Visual stimulus
We remain unconvinced about the overwhelming need for a mobile phone with an auto-stereoscopic 3D display, but there's no questioning it's eye-catching, ground-breaking and headline-grabbing. For this reason, if no other, Texas Instruments is pretty pleased with this first day on MWC 2011.
We attended the LG press event, at which the Android 3.0 Optimus Pad was also launched, but we've yet to spend any quality time with the Optimus 3D, and will save our account of LG at the show for when we can report our impressions of the display.

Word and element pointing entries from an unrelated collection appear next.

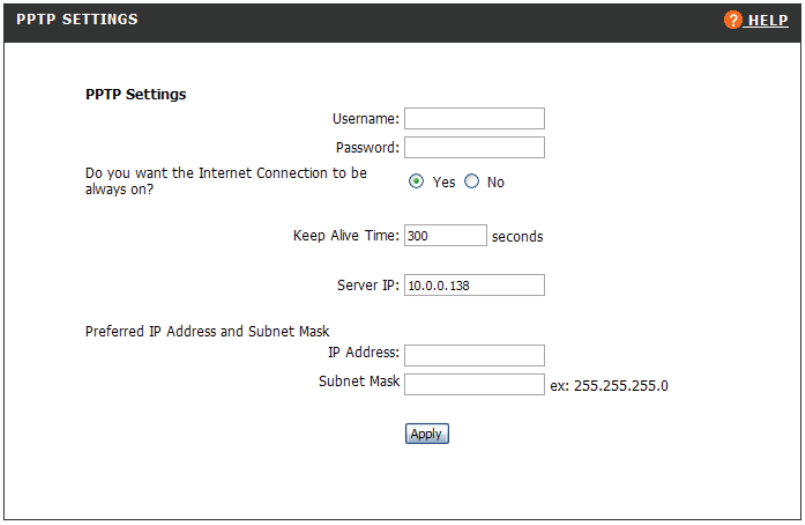Click the Keep Alive Time label
Screen dimensions: 805x525
coord(346,237)
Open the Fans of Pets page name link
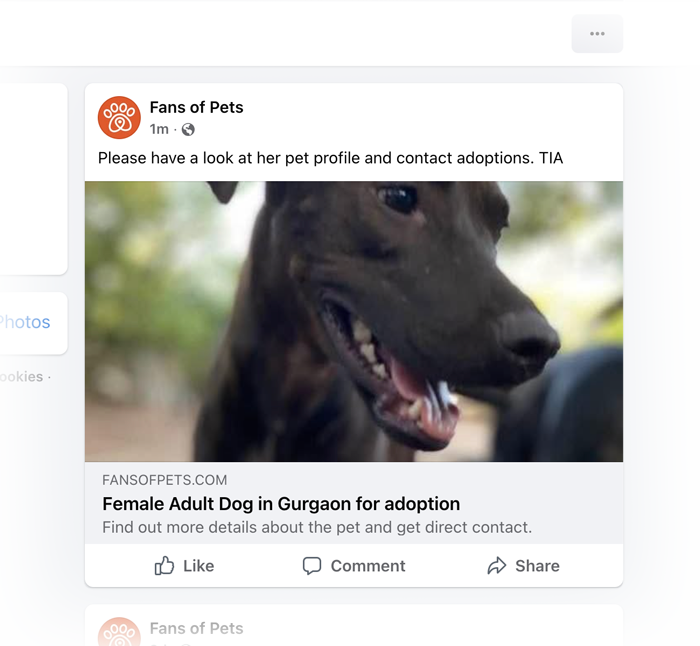 [196, 107]
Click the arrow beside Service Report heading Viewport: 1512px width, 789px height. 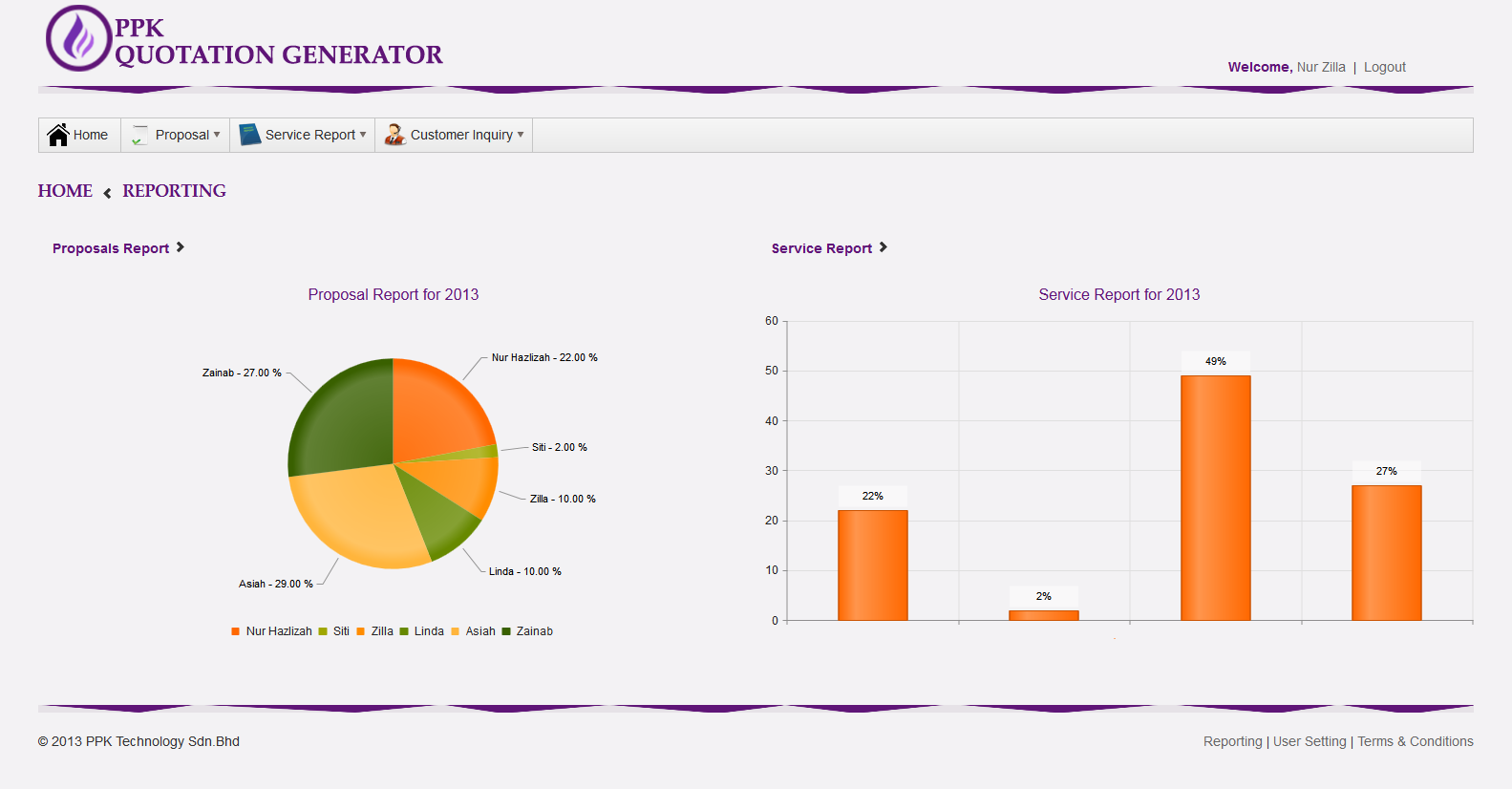[884, 247]
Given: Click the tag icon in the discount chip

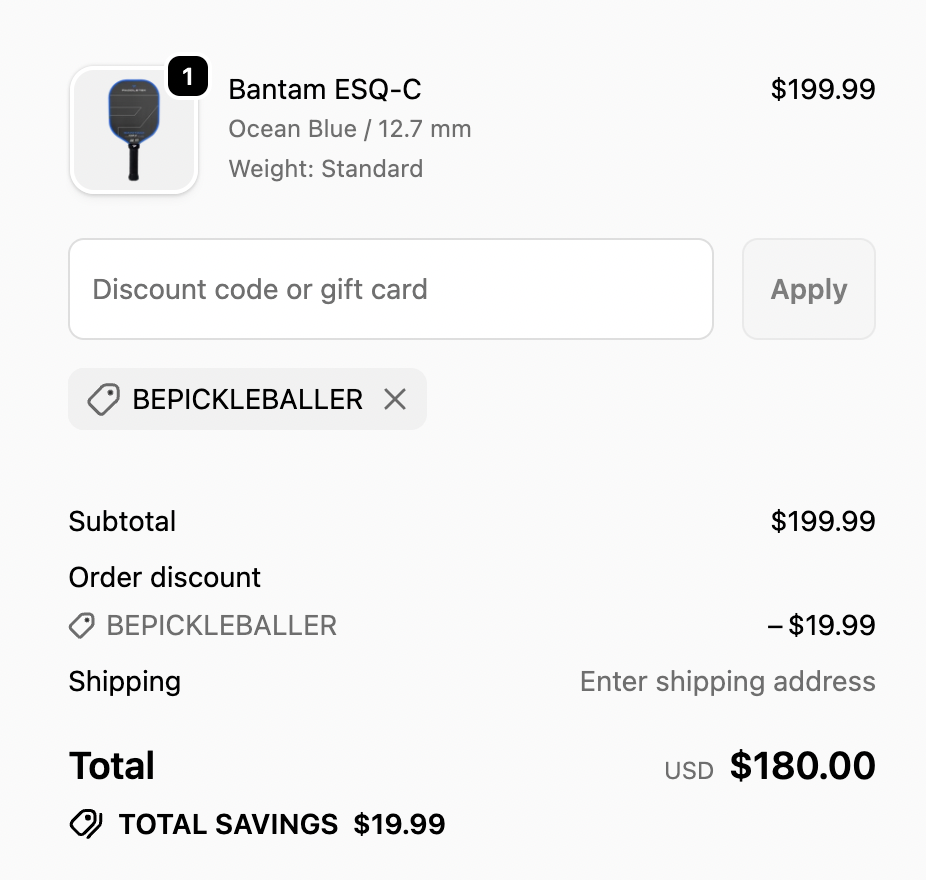Looking at the screenshot, I should pos(103,400).
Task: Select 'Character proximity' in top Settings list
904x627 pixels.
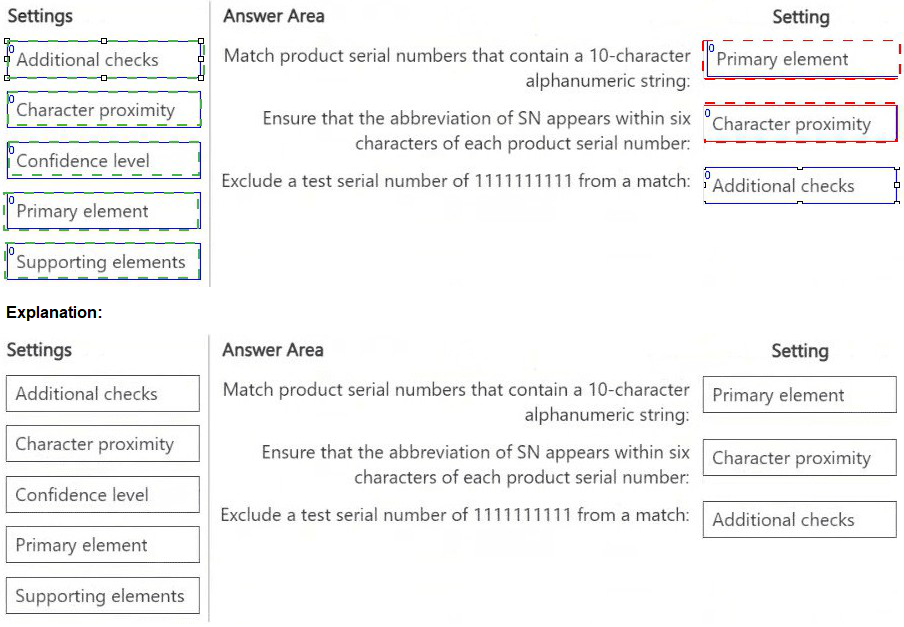Action: pos(103,110)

But Texas Instruments was as big a winner from the launch as LG itself, for two main reasons. First, perhaps in acknowledgement of the fact that few other devices have been launched sporting TI's long-awaited OMAP 4 series SoC, LG focused on the OMAP 4430 inside the Optimus 3D a lot more than is usually the case with handset launches.
And it was the relatively arcane field of memory and the channels connecting it to the CPU cores. The OMAP 4430 not only has two CPU cores, you see, it also has dual memory and dual channels connecting them. No doubt to the delight of LG's marketing people, these three lots of ‘dual' can be abbreviated to ‘3D'. Do you see what they did there?

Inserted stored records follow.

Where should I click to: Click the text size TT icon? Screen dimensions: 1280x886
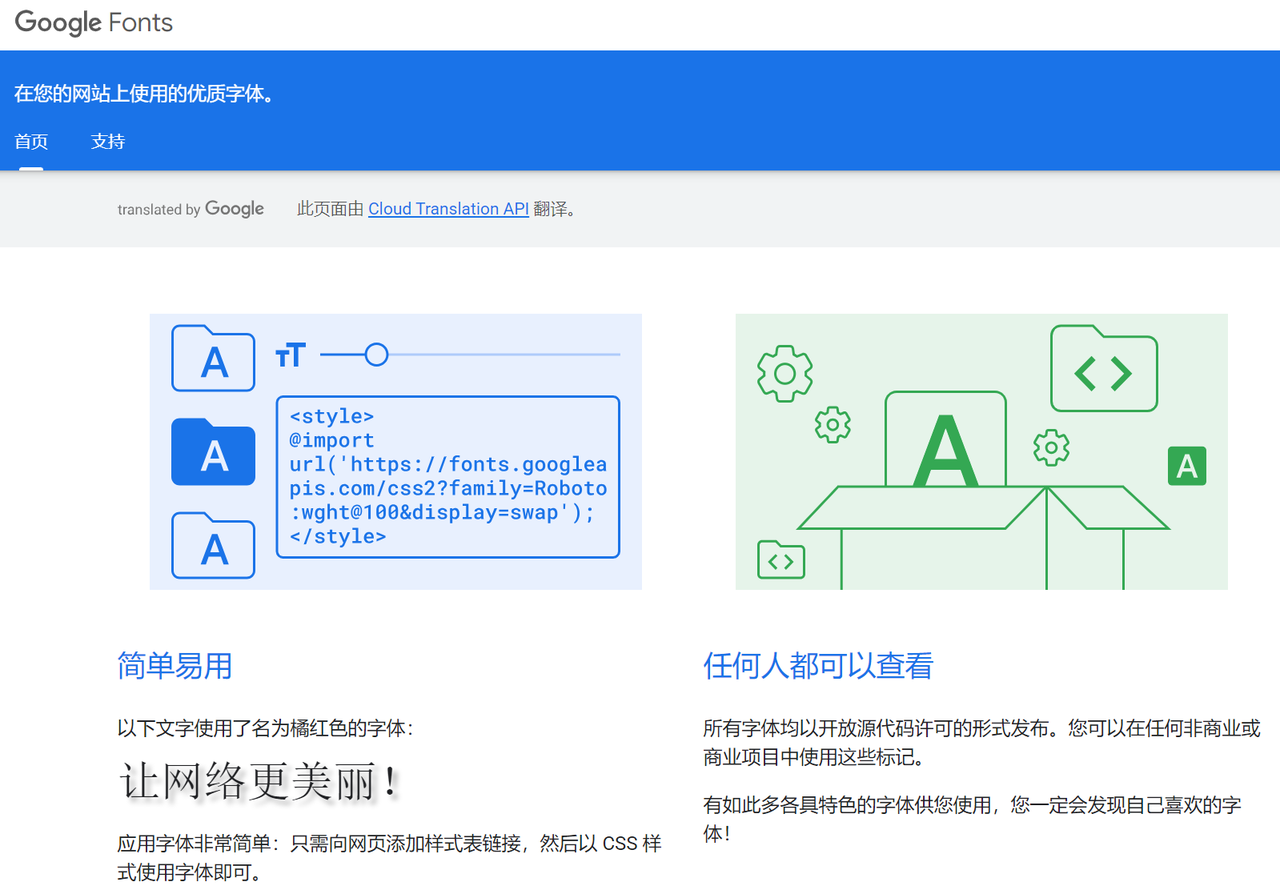(290, 355)
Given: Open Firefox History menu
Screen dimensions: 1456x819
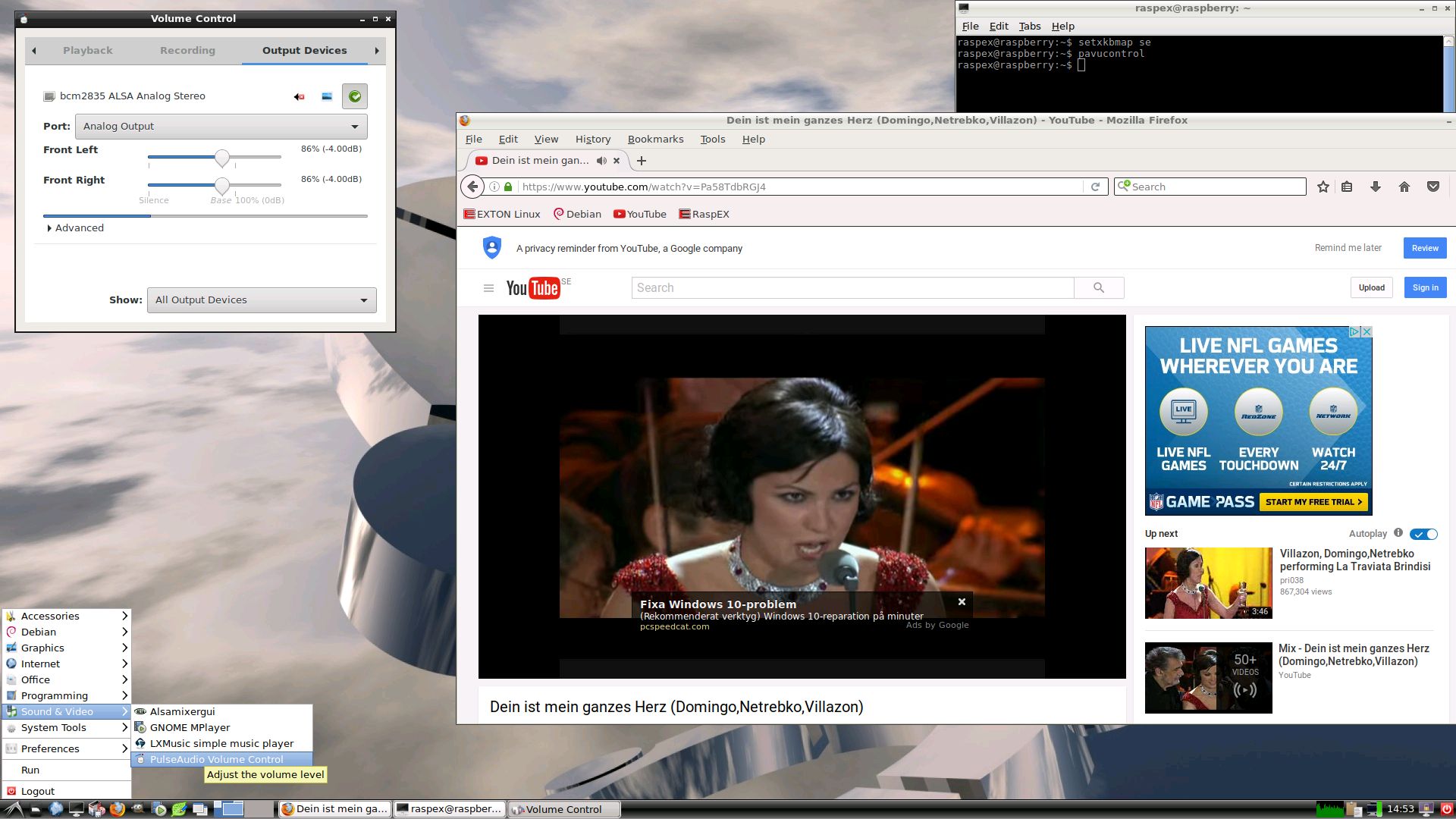Looking at the screenshot, I should 592,140.
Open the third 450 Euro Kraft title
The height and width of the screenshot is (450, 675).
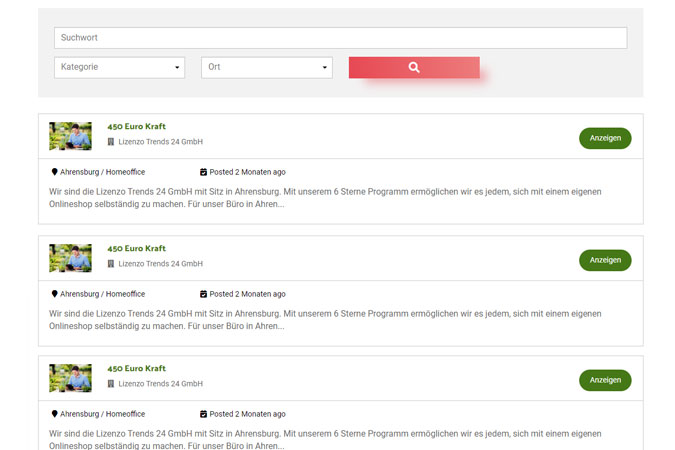(136, 368)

The other big win for TI is that it will forever more be associated with the first 3D phone. Not only can the OMAP 4430 simultaneously record and play back 720p auto-stereoscopic 3D video, it can also play back 1080p 2D video.
We had a chat with Brian Carlson - OMAP line manager at TI, pictured below holding a BlackBerry Playbook - after the event, and ventured that it must be nice to see another product launch join the Playbook, especially with all the attention Tegra and Snapdragon are getting. Carlson concurred, but also insisted "There's a lot more in the pipeline."
While Qualcomm will often refer to its modem integration as a Snapdragon USP, and NVIDIA will, of course, big-up the graphics in Tegra, Carlson was keen to stress the visual processing credentials of OMAP. As well as the Optimus 3D, and clever things like its pico-projector technology, Carlson revealed TI is the first SoC maker to integrate things like face-recognition technology, and Kinect-like 3D gesture-driven UI support straight into the hardware.
Moving onto the recently- announced OMAP 5, Carlson was keen to emphasise it's about a lot more than just a horsepower increase. While clock-for-clock ARM Cortex A15 cores offer 50 percent higher performance than Cortex A9 ones, according to Carlson, there's no need to get carried away with the core count.
"It's all about the balance of performance and power, and we found dual-core to be the best implementation," said Carlson. The OMAP 5 series relies on Imagination Technologies' Power VR SGX544 MP graphics core for much of its visual prowess, but Carlson couldn't reveal how many graphics cores are used. It will begin sampling in the second half of this year with first products expected to begin appearing a year later.